● **Data for this exercise**
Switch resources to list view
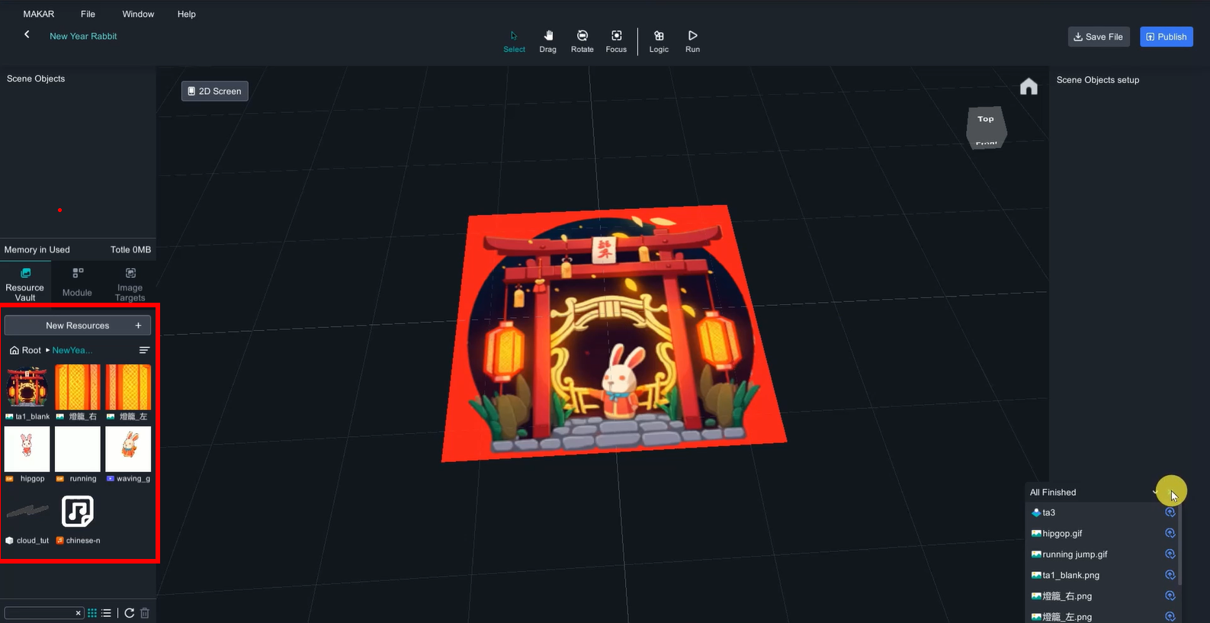 [x=107, y=613]
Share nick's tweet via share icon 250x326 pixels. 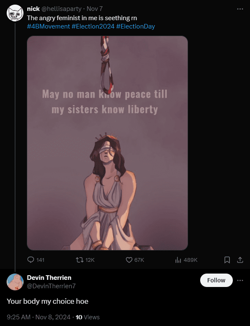click(240, 260)
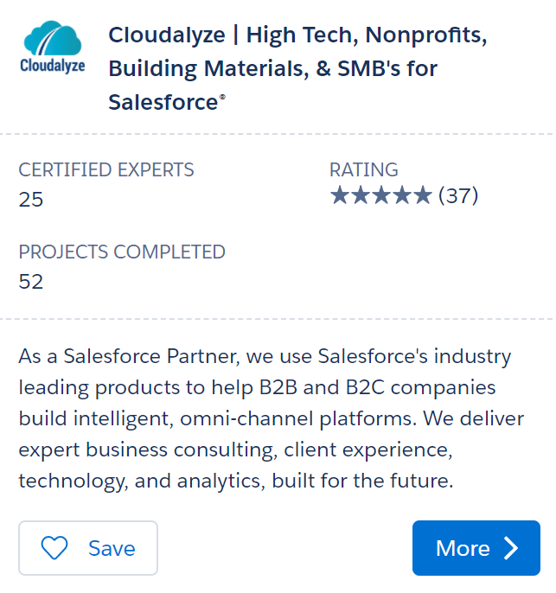Click the second rating star
This screenshot has height=593, width=556.
tap(361, 196)
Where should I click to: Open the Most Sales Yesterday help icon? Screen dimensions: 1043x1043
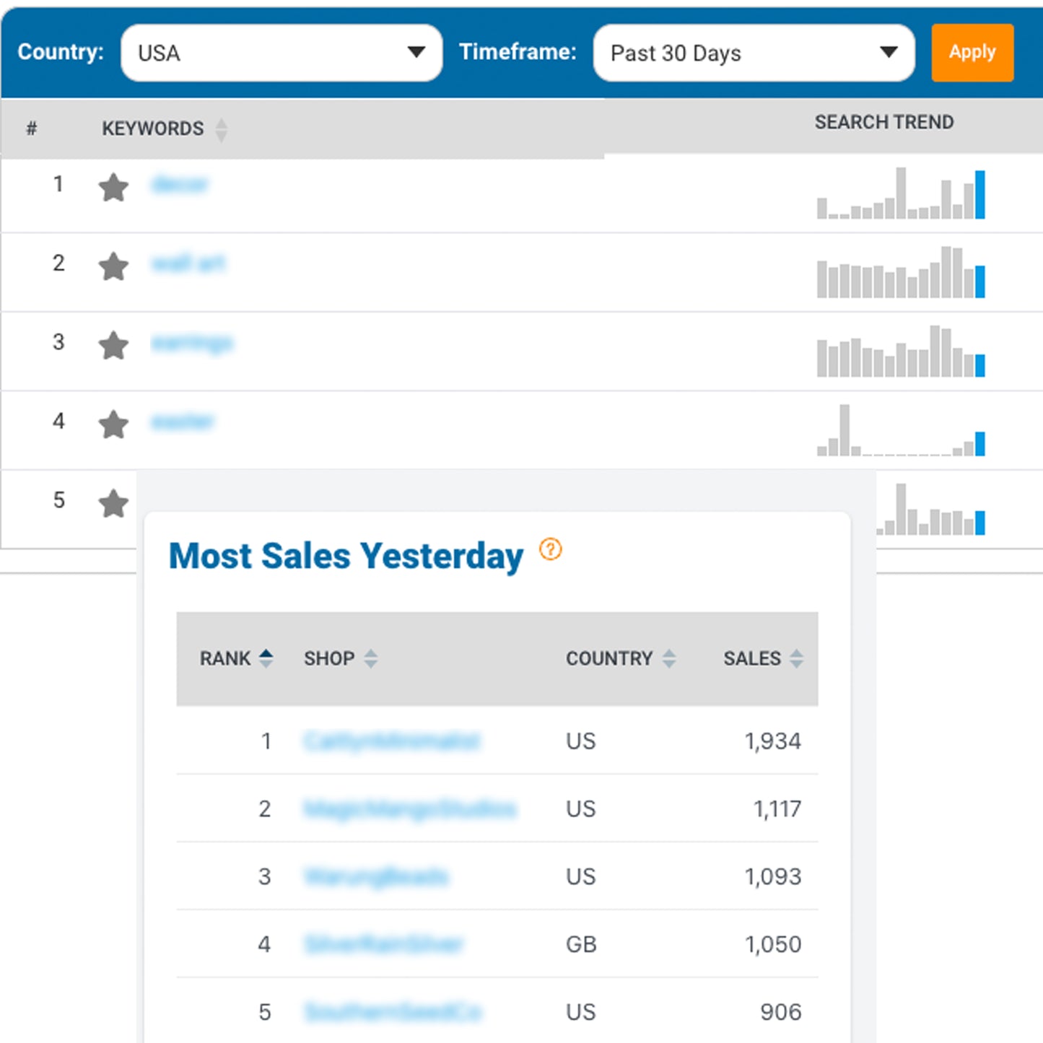click(550, 550)
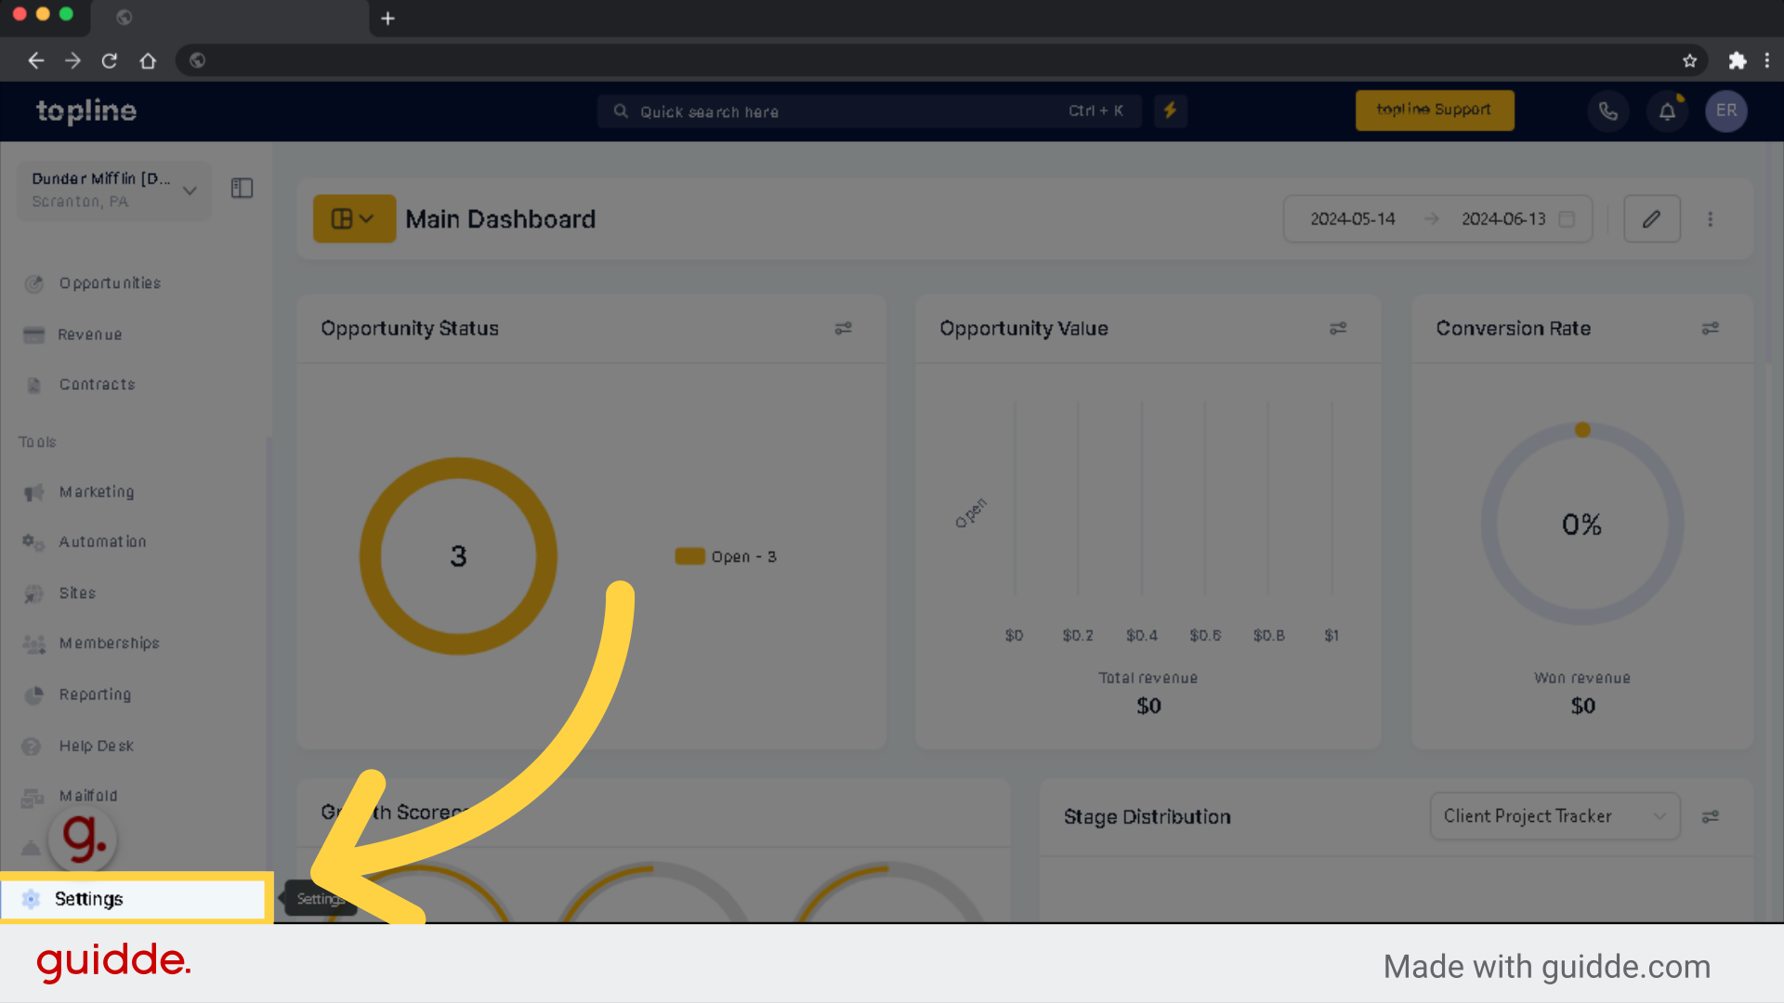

● **Your objective**
What the answer needs is every line from the one containing "Where should I" through the final line of the data above, copied exactly, without pictures.

● **Result of the exercise**
Where should I click to: Open the Most Sales Yesterday help icon? Screen dimensions: 1043x1043
click(550, 550)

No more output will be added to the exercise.